Backlash begins against Adobe's subscription-only plan

Petition on asks company to reconsider, collects 4,400 signatures in four days

By , Computerworld |  Software

A petition on demanding that Adobe back away from its subscription-only model for its creativity software, including PhotoShop, has collected over 4,400 signatures by late Thursday.

And those thousands of customers were unhappy at Adobe for pushing them toward subscriptions. Very unhappy.

"Paying Adobe rent for the rest of my life is absurd," said Nick Scott, who left a comment on the petition's page. "I'll definitely be looking elsewhere next time I need to upgrade."

Derek Schoffstall of Harrisburg, Penn., a photographer and college student, kicked off the petition Monday after Adobe announced it was halting development on the Creative Suite (CS) applications sold as "perpetual" licenses -- traditional licenses that are paid for once, then used as long as the user wants -- and would only upgrade its well-known PhotoShop, Illustrator and other creativity software when it was licensed via subscription.

The new name for the rent-not-own suite: Creative Cloud (CC).

CS6, the current version of the boxed software, will be maintained with bug fixes and will continue to be sold at retail and by Adobe directly. But there will be no CS7 or feature additions to those versions.

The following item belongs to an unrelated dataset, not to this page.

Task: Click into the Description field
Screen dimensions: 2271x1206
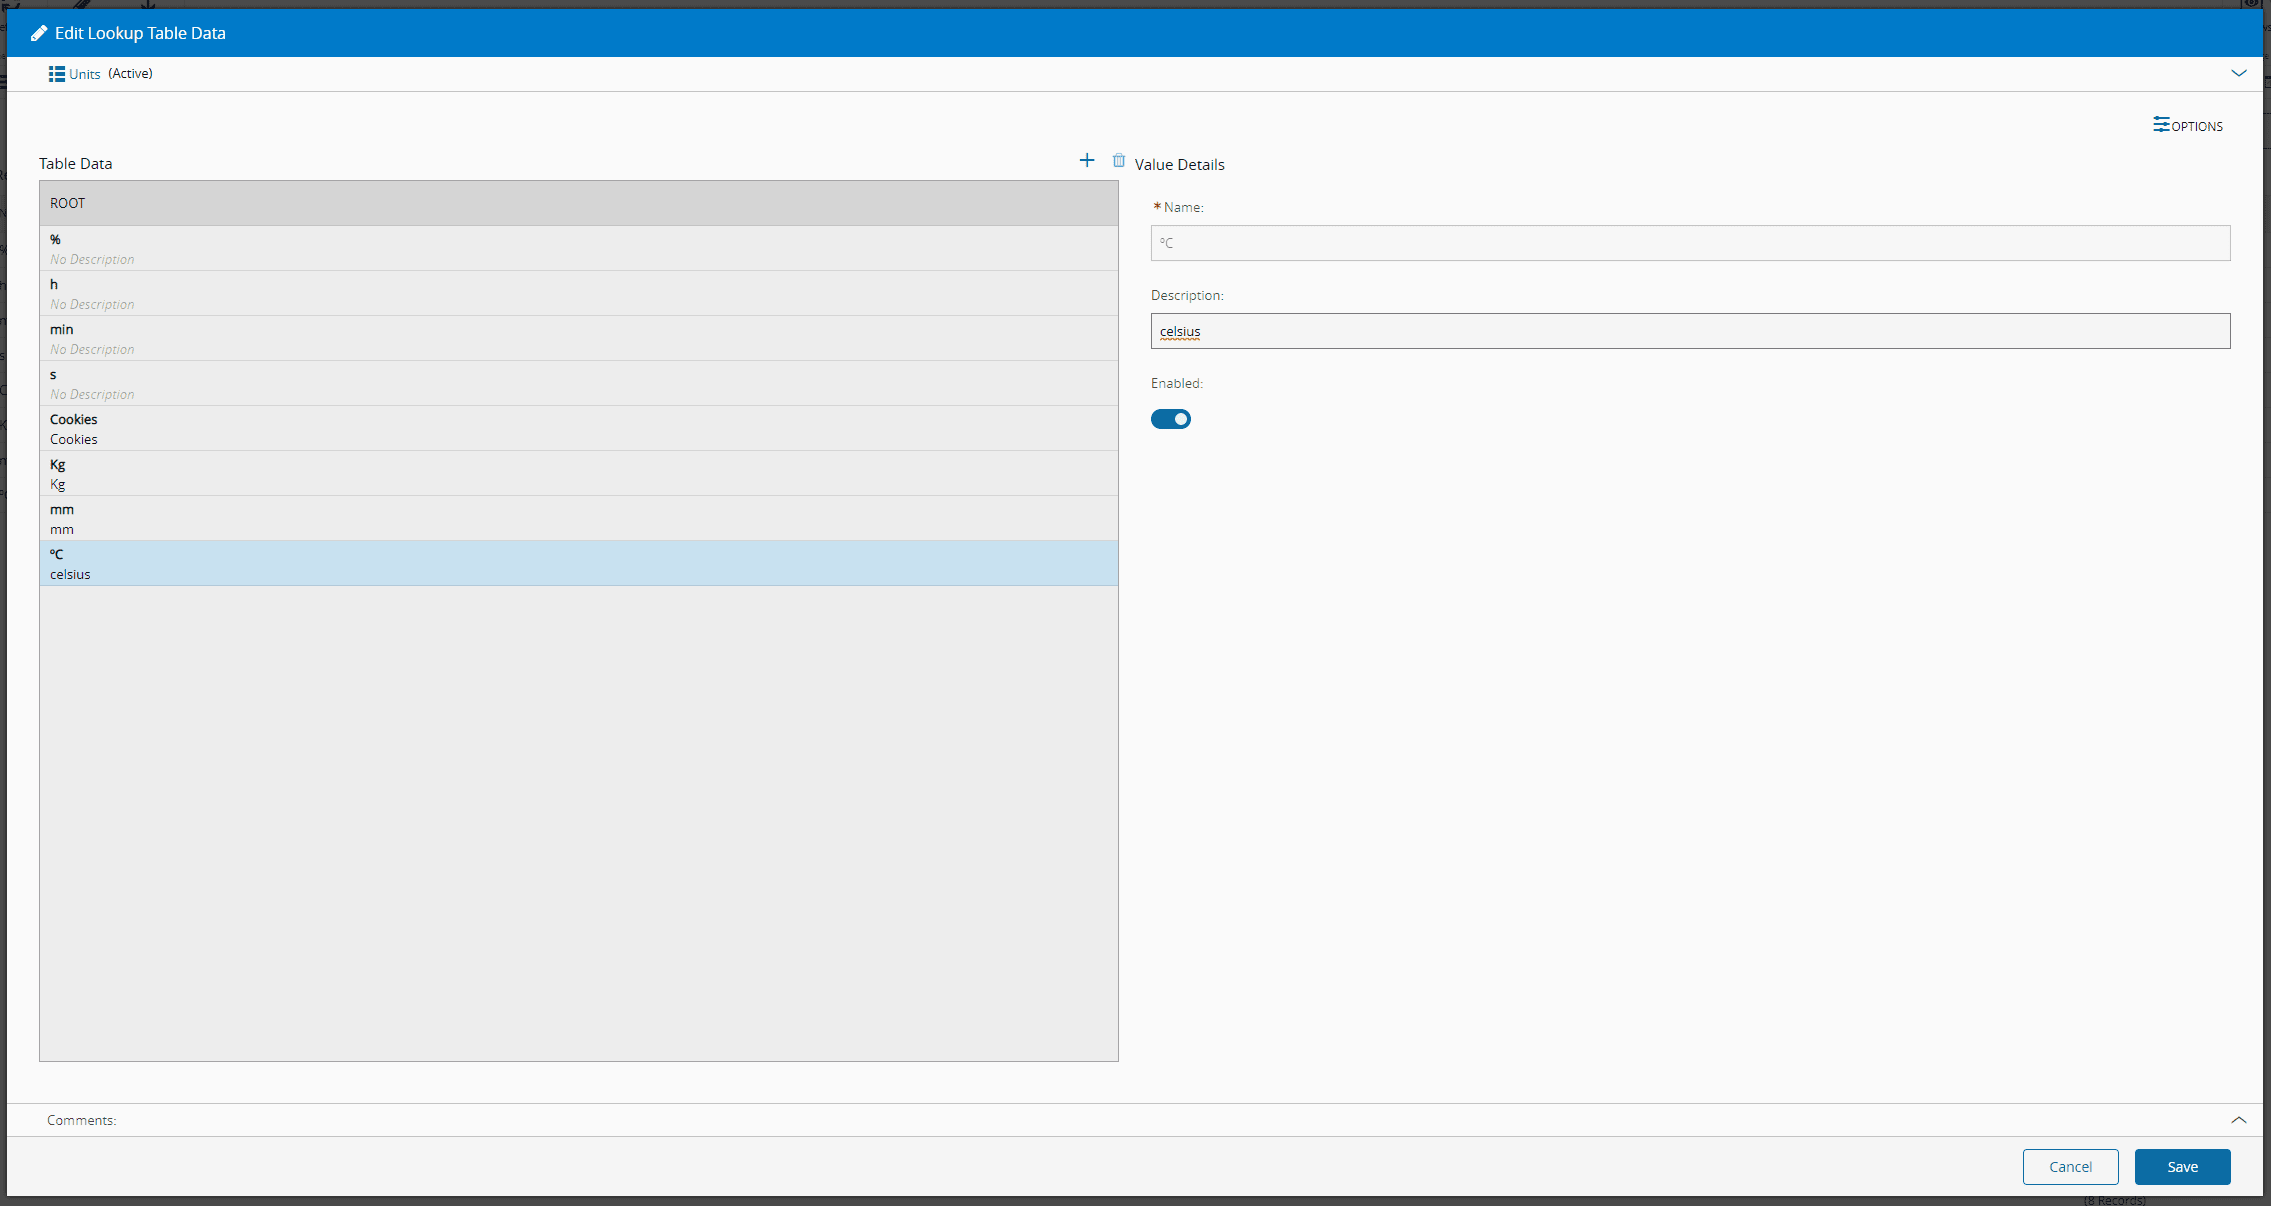Action: coord(1690,331)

Schoffstall's petition asked Adobe to reconsider its subscription-only plans, restart development on CS6, and continue to offer perpetual licenses alongside subscriptions.

"It seems that you have decided to forsake everyone but big business. Well, you've made a mistake," the petition read. "We are in a corner because although we may have the option to use CS6 now, in the future, we will be forced to subscribe to your CC subscription in order to stay relevant with updated software."

In the preface to the petition, Schoffstall argued that consumers and independent freelancers would end up paying more in subscription fees than they had buying a one-time-charge license. "In the short term, the subscription model looks to be okay, but over time the only entity that is benefiting from this is Adobe," he said. "The (no longer) current model -- paying a one time fee for infinite access -- is a much better business model and is better for the consumer."

Software-by-subscription can cost more than a perpetual license that's used for a relatively long time. The perpetual license of CS6 Design and Web Premium Student and Teacher Edition, for example, lists for $599. At the standard $30 per month for Creative Cloud, a student would end up paying more for a subscription after 20 months, or about two years in college.

In other words, if a student buys the perpetual license and uses it for more than 20 months, he or she comes out ahead of a friend who went the subscription route.